The biplot87 provides a powerful and succinct way of displaying the relevant information contained in the first two principal components. It shows:

1. The scores $$\{(\hat{\Gamma}_{i1},\hat{\Gamma}_{i2})\}_{i=1}^n$$ by points (with optional text labels, depending if there are case names). These are the representations of the data in the first two principal components.
2. The loadings $$\{(\hat{a}_{j1},\hat{a}_{j2})\}_{j=1}^p$$ by the arrows, centered at $$(0,0).$$ These are the representations of the variables in the first two principal components.

Let’s examine the population88 arrow associated to the variable $$X_j.$$ $$X_j$$ is expressed in terms of $$\Gamma_1$$ and $$\Gamma_2$$ by the loadings $$a_{j1}$$ and $$a_{j2}\;$$89:

\begin{align*} X_j=a_{j1}\Gamma_{1} + a_{j2}\Gamma_{2} + \cdots + a_{jp}\Gamma_{p}\approx a_{j1}\Gamma_{1} + a_{j2}\Gamma_{2}. \end{align*}

The weights $$a_{j1}$$ and $$a_{j2}$$ have the same sign as $$\mathrm{Cor}(X_j,\Gamma_{1})$$ and $$\mathrm{Cor}(X_j,\Gamma_{2}),$$ respectively.
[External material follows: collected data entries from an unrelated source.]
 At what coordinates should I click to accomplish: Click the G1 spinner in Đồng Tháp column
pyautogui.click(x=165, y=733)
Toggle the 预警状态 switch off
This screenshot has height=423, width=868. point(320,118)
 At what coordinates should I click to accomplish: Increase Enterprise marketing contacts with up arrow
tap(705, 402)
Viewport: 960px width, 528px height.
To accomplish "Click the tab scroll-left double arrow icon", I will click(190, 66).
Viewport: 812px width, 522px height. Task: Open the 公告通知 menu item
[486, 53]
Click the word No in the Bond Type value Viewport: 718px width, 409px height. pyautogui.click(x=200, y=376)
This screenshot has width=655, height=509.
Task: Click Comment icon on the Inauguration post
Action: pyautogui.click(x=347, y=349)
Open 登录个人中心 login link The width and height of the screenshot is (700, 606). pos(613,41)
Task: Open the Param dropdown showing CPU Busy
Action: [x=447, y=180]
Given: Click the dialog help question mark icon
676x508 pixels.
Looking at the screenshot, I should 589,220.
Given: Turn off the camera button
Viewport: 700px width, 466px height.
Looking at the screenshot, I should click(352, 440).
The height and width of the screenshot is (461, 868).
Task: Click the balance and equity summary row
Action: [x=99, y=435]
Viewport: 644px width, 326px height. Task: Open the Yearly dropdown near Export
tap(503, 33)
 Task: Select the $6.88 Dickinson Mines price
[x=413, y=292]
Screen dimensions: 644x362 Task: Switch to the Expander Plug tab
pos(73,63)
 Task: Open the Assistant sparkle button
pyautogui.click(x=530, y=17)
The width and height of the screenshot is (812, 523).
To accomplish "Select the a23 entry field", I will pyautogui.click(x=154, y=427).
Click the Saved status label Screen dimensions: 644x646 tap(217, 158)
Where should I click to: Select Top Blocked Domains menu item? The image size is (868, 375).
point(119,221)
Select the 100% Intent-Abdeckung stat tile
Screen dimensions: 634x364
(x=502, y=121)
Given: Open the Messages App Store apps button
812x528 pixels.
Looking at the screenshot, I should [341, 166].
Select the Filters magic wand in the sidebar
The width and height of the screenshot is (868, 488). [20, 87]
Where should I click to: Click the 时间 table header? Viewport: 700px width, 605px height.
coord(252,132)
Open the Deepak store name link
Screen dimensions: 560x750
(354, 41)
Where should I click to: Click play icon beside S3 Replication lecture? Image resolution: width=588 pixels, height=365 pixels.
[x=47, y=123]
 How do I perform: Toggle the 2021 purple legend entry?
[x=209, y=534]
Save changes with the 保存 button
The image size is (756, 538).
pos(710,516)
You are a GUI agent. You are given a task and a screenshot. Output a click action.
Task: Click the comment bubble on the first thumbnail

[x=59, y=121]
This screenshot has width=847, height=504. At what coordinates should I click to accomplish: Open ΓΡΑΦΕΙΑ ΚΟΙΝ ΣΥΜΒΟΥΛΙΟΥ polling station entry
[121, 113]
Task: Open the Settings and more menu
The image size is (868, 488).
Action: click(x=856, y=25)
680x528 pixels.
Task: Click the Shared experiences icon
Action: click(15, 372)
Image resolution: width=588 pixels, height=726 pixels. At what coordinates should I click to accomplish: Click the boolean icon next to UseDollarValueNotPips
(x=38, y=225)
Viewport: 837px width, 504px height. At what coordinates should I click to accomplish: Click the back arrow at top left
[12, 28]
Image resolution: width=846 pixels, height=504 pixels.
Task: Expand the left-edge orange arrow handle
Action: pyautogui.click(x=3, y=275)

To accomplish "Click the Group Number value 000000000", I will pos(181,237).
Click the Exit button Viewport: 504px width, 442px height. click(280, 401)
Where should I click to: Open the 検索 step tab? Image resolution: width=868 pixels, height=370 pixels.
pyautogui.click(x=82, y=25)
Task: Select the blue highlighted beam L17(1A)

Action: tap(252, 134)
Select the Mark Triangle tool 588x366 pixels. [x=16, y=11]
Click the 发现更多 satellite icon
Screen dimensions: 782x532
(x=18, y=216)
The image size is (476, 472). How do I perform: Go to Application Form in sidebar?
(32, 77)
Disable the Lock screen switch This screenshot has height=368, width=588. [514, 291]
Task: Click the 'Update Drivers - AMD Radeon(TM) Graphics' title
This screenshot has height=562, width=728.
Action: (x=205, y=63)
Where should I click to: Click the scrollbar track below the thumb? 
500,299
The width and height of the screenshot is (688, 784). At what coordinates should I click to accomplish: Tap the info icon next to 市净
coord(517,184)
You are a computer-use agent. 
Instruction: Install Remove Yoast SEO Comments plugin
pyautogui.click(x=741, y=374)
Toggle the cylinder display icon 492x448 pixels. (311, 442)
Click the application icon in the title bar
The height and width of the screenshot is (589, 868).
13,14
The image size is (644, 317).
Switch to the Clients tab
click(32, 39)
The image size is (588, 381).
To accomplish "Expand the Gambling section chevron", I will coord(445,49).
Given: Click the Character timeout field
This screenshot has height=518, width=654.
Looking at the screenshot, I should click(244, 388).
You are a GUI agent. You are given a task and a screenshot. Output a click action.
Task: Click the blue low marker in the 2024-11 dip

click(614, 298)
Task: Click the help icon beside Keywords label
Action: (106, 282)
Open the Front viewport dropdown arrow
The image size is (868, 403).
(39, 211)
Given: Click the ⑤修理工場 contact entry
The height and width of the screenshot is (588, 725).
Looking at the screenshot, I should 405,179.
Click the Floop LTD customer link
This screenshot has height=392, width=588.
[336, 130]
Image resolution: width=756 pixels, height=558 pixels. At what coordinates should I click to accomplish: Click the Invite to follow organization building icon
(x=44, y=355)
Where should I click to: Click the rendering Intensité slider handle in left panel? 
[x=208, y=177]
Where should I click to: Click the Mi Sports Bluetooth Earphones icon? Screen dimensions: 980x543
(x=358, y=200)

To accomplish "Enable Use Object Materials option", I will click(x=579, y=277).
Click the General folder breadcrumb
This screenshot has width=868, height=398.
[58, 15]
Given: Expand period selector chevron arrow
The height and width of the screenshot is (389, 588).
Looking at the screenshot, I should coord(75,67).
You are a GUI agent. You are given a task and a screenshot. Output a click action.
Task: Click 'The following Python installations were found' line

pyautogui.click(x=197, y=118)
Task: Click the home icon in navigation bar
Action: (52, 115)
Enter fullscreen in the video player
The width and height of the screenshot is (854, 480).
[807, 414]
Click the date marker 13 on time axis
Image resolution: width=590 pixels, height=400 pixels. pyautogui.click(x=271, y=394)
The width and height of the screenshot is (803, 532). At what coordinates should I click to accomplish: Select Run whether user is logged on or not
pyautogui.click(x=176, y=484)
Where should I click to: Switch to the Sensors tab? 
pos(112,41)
The arrow associated to $$X_j$$ is given by the segment joining $$(0,0)$$ and $$(a_{j1},a_{j2}).$$ Therefore:

• If the arrow points right ($$a_{j1}>0$$), there is positive correlation between $$X_j$$ and $$\Gamma_1.$$ Analogous if the arrow points left.
• If the arrow is approximately vertical ($$a_{j1}\approx0$$), there is uncorrelation between $$X_j$$ and $$\Gamma_1.$$

Analogously:

• If the arrow points up ($$a_{j2}>0$$), there is positive correlation between $$X_j$$ and $$\Gamma_2.$$ Analogous if the arrow points down.
• If the arrow is approximately horizontal ($$a_{j2}\approx0$$), there is uncorrelation between $$X_j$$ and $$\Gamma_2.$$

In addition, the magnitude of the arrow informs us about the strength of the correlation of $$X_j$$ with $$(\Gamma_{1}, \Gamma_{2}).$$

The biplot also informs about the direct relation between variables, at sight of their expressions in $$\Gamma_1$$ and $$\Gamma_2.$$ The angle of the arrows of variable $$X_j$$ and $$X_k$$ gives an approximation to the correlation between them, $$\mathrm{Cor}(X_j,X_k)$$:

• If $$\text{angle}\approx 0^\circ,$$ the two variables are highly positively correlated.
• If $$\text{angle}\approx 90^\circ,$$ they are approximately uncorrelated.
• If $$\text{angle}\approx 180^\circ,$$ the two variables are highly negatively correlated.

The insights obtained from the approximate correlations between variables are as precise as the percentage of variance explained by the first two principal components.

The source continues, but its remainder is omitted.